Acidification in Puget Sound

Ocean acidification is a global problem that has local effects on the Puget Sound ecosystem. It threatens Washington’s marine wildlife and economy. We are working to determine the causes and impacts of ocean acidification and to identify possible solutions.
We support continued research and monitoring to provide the critical information needed to make decisions about ocean acidification. We are investing in science and working in partnership with scientists, policymakers, and industry experts to prepare Washington for ocean acidification and other adverse effects from a changing climate.

Seawater chemistry is changing with rising in CO2

Ocean acidification is the scientific term used to describe how seawater chemistry is changing due to increased amounts of carbon dioxide (CO2) in the ocean from human activities, such as deforestation and the combustion of fossil fuels. Since the Industrial Revolution, CO2 continues to increase in the atmosphere, some of which is absorbed by the ocean. This extra CO2 has changed the chemistry of seawater, making it more acidic.

As seawater becomes acidic, it contains fewer carbonate ions that are available for marine organisms. This shift in chemistry affects marine organisms that need calcium carbonate to form skeletons and shells. Aquatic species respond in different degrees to the changing ocean chemistry. The changes in ocean chemistry affect the base of the marine food web and ultimately affect shellfish and fish populations, including those harvested by people for food.

A local problem

Locally, Puget Sound and marine waters just off the Washington coast are affected by global ocean acidification when deep ocean water upwells into the coastal zone and enters the Sound and coastal inlets. A number of local factors — including local carbon and nutrient pollution — can increase Puget Sound’s sensitivity to the effects of acidification.

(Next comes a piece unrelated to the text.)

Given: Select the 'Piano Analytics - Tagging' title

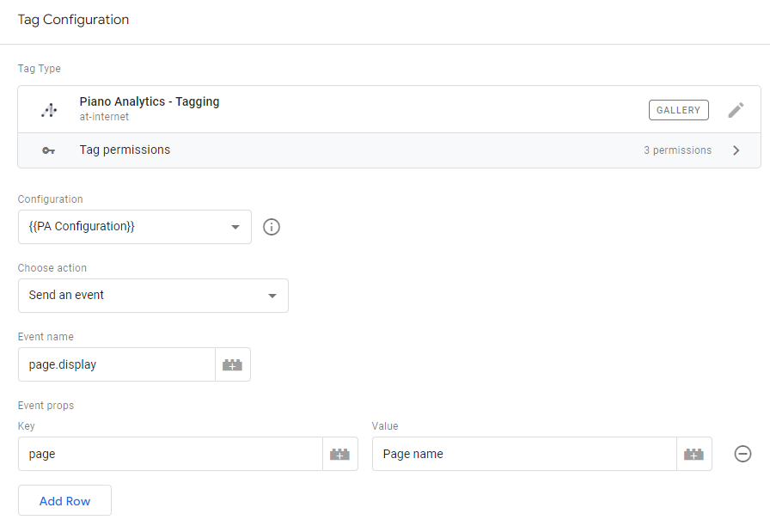Looking at the screenshot, I should tap(150, 101).
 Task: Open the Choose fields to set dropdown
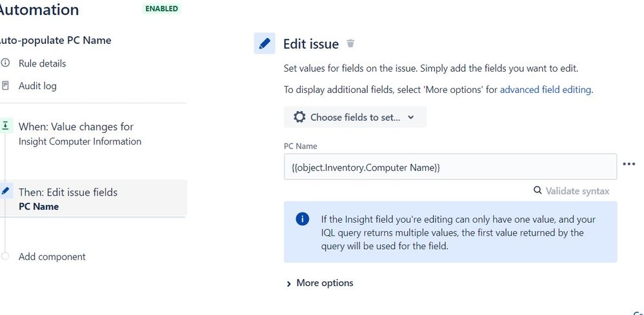pos(355,117)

Acidification has local effects on marine life in Puget Sound and coastal bays. In the summer, upwelled Pacific Ocean water flows inshore and increases acidification. Three factors in Washington compound the effects of global ocean acidification; one is caused by local weather, while the other two can be controlled:

  1. Coastal winds bring deep Pacific Ocean water to the surface in a process called upwelling. This deep, nutrient-rich water is naturally more acidic due to organic matter decomposing in the deep ocean.
  2. Nitrogen loading and organic-matter inputs from various local sources fuel algae growth. This decreases oxygen levels and increases CO2 levels in the water. (insert new page “oxygen levels”)
  3. Local industrial emissions of CO2 and other acidic gases can be absorbed by Puget Sound marine waters.


Acidification can hinder shell development.

Local species are at risk

Washington has a vibrant commercial and recreational shellfish industry that has started to experience adverse effects from ocean acidification. This is expected to get worse over time.
Shellfish and other marine organisms in Puget Sound depend on dissolved calcium to build and maintain their shells and skeletons. These organisms include oysters, clams, mussels, barnacles, and plankton, which in turn are an important food source for salmon, seabirds, whales, and other marine wildlife. The availability of dissolved calcium thus affects the entire ecosystem, including humans.

Washington’s commercial and recreational shellfish industry supports thousands of jobs and contributes tens of millions of dollars to the state’s economy. Acidification threatens the viability of these industries. In fact, the local oyster industry has been combating ocean acidification by adding sodium carbonate into hatchery waters. However, as carbonate levels continue to drop, this stop-gap solution will become less and less effective.